* _PROBLEMS AND TASKS_:
a: Quote the passage on cryptocurrency and real estate word for word, starting with "Last May, the" and going on through "and notary authorities.".
b: Extend the article on cryptocurrency and real estate, picking up after its final sentence.

* _EXCERPTED TEXT_:
════════════════
Meanwhile, “Real estate is also a perfect safe haven for crypto investors should they wish to manage risk by taking profits into a relatively more conservative real estate portfolio,” shares Kwong.
Of course, with regulations and control still at the early stages, there is the possibility of abuse and difficulty in tracking the flow of funds. Still, it would seem crypto investors and property owners alike are willing to bear the risks in favour of the benefits.
Last May, the “most expensive penthouse” on Miami Beach, USA, sold for US$22.5mil – the largest-known cryptocurrency real estate deal.
In Braga city, Portugal, earlier this year, another history-making property sale was made, albeit with just under three bitcoin’s worth transferred for a €110,000 apartment in the city. Here, various parties came together to create a sort of check-and-balance that a normal property sale would have. It was a culmination of an almost year-long process of discussions and navigations between tax, financial and notary authorities.
One of the parties who worked to make the first-of-its-kind sale happen, Jorge Silva, the president of the Portuguese chamber of notaries, said meaningfully after that “crypto is a reality”. This suggests that legal and regulatory structures need to catch up.
A participant at KSK Land’s Into The Future NFT Workshop held at 8 Conlay Gallery
Cryptocurrency and real estate in Malaysia
Still, it hasn’t stopped transactions which bypasses the bank, even here in Malaysia, though perhaps under-reported for obvious reasons.
“For now, digital assets are not considered legal tender in our country,” says Kwong, “Because it is not issued by our central bank.”
Kwong points out one notable example where a land sale in Sabah was executed by using Bitcoin as payment in 2018.
What was key here was that the necessary stamp duty fees, sales and purchase agreement and verification followed the traditional rules of Malaysian property transactions, which legitimised the whole process.
Going forward, it would seem the ability to work out the loopholes and a clear structure for cryptocurrency property transactions would determine how things go.
Virtual and real playground
There’s another reason why real estate companies and property developers are looking towards cryptocurrency, blockchain technology and NFTs. South China Morning Post (SCMP) reported that NFTs are increasingly being explored as promotional tools for property projects.
════════════════
* _DATASET_:
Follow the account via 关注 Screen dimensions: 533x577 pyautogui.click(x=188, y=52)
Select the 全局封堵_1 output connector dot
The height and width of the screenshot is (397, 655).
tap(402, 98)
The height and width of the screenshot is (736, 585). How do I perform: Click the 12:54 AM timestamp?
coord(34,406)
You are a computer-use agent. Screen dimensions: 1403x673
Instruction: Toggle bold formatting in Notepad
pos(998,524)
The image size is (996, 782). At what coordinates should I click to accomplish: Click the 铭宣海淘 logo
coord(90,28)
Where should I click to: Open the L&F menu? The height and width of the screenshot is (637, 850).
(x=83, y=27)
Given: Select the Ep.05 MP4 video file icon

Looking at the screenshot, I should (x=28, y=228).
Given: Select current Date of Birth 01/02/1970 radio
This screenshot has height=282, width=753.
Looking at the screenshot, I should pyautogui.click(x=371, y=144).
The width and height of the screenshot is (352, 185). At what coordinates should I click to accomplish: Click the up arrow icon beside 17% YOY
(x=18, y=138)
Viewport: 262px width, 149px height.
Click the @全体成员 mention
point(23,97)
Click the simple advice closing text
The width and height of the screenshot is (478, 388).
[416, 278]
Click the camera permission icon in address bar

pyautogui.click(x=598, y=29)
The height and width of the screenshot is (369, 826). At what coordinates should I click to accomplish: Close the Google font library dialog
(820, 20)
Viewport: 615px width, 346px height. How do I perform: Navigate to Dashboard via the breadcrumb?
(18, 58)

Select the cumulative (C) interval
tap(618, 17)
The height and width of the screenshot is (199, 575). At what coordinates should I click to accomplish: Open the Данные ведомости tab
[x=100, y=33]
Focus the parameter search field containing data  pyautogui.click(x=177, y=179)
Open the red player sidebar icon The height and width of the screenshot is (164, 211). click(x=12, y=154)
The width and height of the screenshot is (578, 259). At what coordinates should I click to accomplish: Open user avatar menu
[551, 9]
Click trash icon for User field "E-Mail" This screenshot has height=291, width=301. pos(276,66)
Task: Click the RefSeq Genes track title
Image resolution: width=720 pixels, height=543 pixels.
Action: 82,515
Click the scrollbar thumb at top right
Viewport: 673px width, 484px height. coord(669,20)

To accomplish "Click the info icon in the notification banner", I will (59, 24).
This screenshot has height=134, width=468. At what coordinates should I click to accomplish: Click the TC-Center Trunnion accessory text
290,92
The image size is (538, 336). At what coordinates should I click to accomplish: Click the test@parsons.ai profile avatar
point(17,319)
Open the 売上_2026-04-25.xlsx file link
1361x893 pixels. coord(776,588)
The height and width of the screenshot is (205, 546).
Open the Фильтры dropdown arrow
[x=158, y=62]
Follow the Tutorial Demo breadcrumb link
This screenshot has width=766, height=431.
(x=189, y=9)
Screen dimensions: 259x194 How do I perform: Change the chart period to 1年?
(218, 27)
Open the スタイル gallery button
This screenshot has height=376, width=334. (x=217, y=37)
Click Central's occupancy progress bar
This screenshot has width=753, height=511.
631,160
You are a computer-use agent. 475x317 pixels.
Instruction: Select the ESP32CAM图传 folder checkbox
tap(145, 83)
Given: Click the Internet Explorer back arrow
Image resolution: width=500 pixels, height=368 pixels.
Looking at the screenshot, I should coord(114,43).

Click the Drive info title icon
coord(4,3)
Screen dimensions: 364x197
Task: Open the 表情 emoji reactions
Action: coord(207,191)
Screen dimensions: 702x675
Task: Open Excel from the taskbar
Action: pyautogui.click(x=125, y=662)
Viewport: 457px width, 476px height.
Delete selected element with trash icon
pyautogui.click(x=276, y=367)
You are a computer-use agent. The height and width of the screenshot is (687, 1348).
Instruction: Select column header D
════════════════
* _EXPECTED RESULTS_:
a:
Last May, the “most expensive penthouse” on Miami Beach, USA, sold for US$22.5mil – the largest-known cryptocurrency real estate deal.
In Braga city, Portugal, earlier this year, another history-making property sale was made, albeit with just under three bitcoin’s worth transferred for a €110,000 apartment in the city. Here, various parties came together to create a sort of check-and-balance that a normal property sale would have. It was a culmination of an almost year-long process of discussions and navigations between tax, financial and notary authorities.

b:
For one, NFTs can be an attractive value-add to a property purchase. Yet the more interesting aspect is the NFT as a virtual showcase of the property, “developing an emotional connection between buyers and owners and their properties”, wrote journalist Cheryl Arcibal for SCMP.
Justin Bieber performed a live concert in the metaverse last November (Photo: WAVE)
But Kwong highlights that real estate has transcended just the physical realm. “What piques the interest even more these days is the idea of the metaverse and the virtual land“, he says.
In April this year, US rapper Snoop Dogg launched a new music video that takes place entirely in his own ‘Snoopverse’. Before that, someone paid US$450,000 to be his virtual neighbour, buying a parcel of metaverse real estate. Late last year, pop superstar Justin Bieber also held a concert live in the metaverse, using a motion-capture suit.
“The NFT virtual land has experienced surprisingly tremendous growth, attracting real estate developers and international brokerage houses even, who believe their skillsets are transferable to the metaverse,” Kwong continues. “So, the very definition of real estate is being challenged as it is no longer physical or tangible to the touch.”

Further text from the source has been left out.